## Task goal
Give the stretch of lines from the one containing "Given: Toggle the MRS % legend series" through the one containing "Looking at the" as a numbered list, leaving out any blank lines.

Dataset rows start

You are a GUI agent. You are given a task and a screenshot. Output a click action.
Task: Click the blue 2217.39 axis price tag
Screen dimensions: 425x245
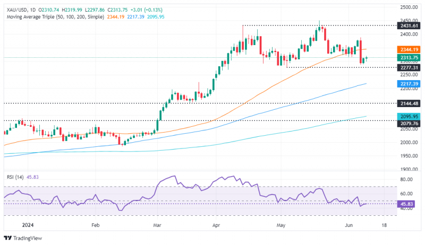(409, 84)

Dataset rows end
Dataset rows start

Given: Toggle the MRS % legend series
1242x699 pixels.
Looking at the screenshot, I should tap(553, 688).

Dataset rows end

## Correct answer
1. Given: Toggle the MRS % legend series
2. 1242x699 pixels.
3. Looking at the screenshot, I should tap(553, 688).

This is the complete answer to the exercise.